Research Overview
We develop ACP-ETBLCA, a benchmark-validated predictor for anticancer peptides that unifies modern protein language modeling with interpretable biochemical priors. Residue-resolved ESM-2 embeddings are fused with classical descriptors (AAC, DPC, and nine physicochemical indices) through a lightweight Transformer and a cross-attention module that aligns property cues to salient sequence positions. The result is a fast, transparent screening tool delivering calibrated probabilities and robust generalization.
Methodologies
Our pipeline extracts per-residue representations from ESM-2 (650M) and concatenates interpretable sequence descriptors capturing charge, pI, hydrophobicity, flexibility, and secondary-structure propensities.

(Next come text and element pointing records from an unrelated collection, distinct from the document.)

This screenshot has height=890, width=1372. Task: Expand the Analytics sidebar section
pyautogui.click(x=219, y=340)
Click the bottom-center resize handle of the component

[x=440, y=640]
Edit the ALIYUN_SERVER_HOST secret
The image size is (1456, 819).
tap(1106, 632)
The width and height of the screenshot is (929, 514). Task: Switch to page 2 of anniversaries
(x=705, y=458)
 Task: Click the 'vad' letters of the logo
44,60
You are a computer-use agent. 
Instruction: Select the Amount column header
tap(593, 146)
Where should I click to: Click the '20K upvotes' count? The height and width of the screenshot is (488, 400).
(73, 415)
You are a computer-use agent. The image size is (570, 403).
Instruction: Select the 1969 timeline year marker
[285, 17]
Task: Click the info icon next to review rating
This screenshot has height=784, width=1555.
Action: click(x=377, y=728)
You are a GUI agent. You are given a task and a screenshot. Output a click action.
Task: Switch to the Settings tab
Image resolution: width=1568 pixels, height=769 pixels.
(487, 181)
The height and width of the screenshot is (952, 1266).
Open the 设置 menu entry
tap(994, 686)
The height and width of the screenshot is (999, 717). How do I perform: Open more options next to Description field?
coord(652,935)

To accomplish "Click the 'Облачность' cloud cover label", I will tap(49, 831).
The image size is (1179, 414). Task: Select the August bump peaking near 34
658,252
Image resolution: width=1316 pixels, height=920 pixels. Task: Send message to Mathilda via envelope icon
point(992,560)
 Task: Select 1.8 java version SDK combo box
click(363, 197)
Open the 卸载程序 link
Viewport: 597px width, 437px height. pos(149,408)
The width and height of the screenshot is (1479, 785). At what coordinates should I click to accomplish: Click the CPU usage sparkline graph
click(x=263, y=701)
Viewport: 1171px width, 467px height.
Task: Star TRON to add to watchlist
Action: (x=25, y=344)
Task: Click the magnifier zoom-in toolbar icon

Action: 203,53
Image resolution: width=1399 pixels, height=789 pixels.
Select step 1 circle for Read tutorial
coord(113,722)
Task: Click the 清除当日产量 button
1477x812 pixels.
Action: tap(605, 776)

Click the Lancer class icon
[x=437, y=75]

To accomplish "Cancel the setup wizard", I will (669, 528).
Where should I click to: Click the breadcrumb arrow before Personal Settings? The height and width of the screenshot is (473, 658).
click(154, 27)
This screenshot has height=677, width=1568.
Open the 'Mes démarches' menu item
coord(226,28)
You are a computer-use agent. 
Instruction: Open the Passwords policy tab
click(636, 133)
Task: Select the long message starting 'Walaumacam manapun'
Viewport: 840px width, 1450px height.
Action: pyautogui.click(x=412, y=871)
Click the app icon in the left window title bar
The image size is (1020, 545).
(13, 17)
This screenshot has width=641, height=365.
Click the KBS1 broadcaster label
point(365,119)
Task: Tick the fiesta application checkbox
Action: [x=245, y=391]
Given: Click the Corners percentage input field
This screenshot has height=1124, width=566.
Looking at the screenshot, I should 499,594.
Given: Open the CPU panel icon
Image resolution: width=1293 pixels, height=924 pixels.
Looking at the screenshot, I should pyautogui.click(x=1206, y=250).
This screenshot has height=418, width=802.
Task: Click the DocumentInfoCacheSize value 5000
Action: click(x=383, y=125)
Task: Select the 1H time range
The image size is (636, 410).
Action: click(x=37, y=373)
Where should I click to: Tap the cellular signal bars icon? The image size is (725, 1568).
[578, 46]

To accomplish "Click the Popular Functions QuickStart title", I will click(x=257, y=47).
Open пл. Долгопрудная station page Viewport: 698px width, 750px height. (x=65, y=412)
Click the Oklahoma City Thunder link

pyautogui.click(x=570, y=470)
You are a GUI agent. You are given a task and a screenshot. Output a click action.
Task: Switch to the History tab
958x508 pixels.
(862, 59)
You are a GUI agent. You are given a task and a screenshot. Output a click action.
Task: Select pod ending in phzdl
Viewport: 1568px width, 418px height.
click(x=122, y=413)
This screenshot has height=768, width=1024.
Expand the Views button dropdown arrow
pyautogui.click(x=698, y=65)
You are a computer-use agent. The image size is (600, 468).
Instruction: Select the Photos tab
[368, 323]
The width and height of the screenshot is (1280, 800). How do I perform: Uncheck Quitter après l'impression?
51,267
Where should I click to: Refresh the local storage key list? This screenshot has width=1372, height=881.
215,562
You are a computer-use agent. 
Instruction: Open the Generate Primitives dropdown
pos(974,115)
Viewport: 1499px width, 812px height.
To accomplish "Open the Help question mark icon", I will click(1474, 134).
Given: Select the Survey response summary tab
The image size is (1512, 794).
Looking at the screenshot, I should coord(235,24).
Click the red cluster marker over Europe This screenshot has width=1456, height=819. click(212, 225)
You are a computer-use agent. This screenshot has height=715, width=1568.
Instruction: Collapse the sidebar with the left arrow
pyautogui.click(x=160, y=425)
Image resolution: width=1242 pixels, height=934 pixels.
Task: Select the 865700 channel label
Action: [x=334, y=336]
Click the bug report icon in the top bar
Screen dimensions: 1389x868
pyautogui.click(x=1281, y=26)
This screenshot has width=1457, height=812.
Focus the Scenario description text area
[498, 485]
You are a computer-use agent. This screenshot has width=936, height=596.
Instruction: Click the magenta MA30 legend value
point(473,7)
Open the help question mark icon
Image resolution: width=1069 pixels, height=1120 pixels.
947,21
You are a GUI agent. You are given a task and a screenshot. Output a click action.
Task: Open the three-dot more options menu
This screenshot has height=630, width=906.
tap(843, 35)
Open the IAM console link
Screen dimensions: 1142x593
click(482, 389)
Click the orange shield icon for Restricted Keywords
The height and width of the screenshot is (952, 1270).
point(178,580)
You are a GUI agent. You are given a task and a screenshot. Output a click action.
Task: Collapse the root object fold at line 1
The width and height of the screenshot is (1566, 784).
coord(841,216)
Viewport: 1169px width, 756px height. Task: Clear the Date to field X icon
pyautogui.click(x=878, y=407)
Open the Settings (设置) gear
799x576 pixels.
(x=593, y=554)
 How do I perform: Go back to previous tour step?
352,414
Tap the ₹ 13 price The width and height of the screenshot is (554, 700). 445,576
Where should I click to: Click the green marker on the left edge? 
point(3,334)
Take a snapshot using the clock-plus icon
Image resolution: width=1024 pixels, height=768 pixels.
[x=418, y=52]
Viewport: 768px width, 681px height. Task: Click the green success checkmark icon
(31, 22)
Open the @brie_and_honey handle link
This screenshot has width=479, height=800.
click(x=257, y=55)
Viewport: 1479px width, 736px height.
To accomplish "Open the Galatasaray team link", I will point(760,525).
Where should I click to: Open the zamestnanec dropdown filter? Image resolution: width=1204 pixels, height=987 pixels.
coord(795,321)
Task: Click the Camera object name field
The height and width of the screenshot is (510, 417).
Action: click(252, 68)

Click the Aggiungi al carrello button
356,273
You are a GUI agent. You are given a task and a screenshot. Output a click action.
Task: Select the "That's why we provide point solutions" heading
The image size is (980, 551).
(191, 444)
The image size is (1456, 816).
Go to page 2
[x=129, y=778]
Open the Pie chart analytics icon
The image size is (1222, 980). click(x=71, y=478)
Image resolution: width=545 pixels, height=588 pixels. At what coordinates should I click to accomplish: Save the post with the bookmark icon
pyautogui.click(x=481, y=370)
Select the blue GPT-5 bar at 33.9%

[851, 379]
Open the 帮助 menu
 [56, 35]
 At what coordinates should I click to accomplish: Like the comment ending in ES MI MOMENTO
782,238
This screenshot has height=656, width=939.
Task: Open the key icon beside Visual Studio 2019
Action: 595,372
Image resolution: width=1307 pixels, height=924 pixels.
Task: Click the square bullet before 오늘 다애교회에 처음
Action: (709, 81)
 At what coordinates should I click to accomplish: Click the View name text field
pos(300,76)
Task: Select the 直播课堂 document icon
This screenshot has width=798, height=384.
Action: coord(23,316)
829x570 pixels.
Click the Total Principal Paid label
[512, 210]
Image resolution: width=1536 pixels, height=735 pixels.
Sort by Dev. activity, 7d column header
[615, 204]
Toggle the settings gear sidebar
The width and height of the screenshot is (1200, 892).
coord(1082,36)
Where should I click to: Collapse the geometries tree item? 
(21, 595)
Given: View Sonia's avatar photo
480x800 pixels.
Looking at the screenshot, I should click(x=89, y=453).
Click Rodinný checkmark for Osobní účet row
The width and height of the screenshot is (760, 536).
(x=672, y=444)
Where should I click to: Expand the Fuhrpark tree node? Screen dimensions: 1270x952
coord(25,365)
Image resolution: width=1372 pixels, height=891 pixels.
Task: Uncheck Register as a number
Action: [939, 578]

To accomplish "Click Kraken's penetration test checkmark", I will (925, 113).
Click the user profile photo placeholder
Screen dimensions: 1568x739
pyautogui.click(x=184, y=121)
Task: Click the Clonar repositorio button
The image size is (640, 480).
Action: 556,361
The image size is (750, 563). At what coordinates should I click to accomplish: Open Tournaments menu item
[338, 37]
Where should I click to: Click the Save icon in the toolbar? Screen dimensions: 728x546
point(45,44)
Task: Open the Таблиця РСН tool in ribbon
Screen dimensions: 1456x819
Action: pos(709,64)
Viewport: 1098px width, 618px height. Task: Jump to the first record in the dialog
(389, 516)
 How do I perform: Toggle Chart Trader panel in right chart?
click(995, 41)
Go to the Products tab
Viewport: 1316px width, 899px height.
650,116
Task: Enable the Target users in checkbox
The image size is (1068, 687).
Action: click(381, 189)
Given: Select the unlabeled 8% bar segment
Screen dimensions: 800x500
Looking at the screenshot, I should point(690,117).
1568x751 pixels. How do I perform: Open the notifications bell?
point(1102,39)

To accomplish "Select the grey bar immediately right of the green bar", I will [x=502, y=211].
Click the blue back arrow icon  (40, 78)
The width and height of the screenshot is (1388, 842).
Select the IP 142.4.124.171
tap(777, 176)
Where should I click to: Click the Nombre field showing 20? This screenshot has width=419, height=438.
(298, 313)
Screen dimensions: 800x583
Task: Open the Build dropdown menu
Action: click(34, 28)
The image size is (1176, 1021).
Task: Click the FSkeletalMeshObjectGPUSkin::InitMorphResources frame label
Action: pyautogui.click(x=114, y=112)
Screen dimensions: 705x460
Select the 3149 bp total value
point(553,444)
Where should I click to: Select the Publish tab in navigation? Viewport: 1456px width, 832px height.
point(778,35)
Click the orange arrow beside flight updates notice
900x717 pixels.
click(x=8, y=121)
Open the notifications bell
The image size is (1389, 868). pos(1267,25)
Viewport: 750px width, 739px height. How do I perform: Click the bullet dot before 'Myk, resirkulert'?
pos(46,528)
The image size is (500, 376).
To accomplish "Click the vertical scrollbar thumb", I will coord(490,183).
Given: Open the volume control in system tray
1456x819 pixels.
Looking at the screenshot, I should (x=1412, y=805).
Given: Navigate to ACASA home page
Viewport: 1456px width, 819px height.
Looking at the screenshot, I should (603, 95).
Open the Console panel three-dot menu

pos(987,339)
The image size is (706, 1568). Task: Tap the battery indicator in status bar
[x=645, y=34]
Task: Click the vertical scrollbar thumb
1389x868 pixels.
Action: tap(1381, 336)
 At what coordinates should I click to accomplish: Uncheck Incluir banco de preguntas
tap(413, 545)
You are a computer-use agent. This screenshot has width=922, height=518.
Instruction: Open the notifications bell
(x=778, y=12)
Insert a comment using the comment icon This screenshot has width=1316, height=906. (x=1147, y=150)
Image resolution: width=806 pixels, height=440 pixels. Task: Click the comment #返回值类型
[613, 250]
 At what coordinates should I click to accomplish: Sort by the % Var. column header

A Transformer encoder refines contextual signals; cross-attention (queries = properties, keys/values = ESM-2) learns residue–property interactions consistent with membrane-active ACP mechanisms. A compact MLP produces final probabilities. Training uses focal loss to mitigate class imbalance; property features are standardized for stability.
Benchmarking & Validation
We conduct stratified 10-fold cross-validation and independent evaluations on common ACP benchmarks (e.g., ACP135, ACP99). Performance is reported across ACC, Sn, Sp, MCC, and AUC, with probability calibration, ablations (feature subsets and attention components), and runtime profiling. Results show consistent gains over strong baselines and stable behavior across folds and test sets.
Future Directions
We will incorporate structural cues (e.g., ESMFold/AlphaFold-derived graphs with GNNs), explore RFECV/SHAP-guided feature pruning, add uncertainty estimation for decision support, and extend training with harder negatives and larger curated corpora to strengthen out-of-distribution robustness.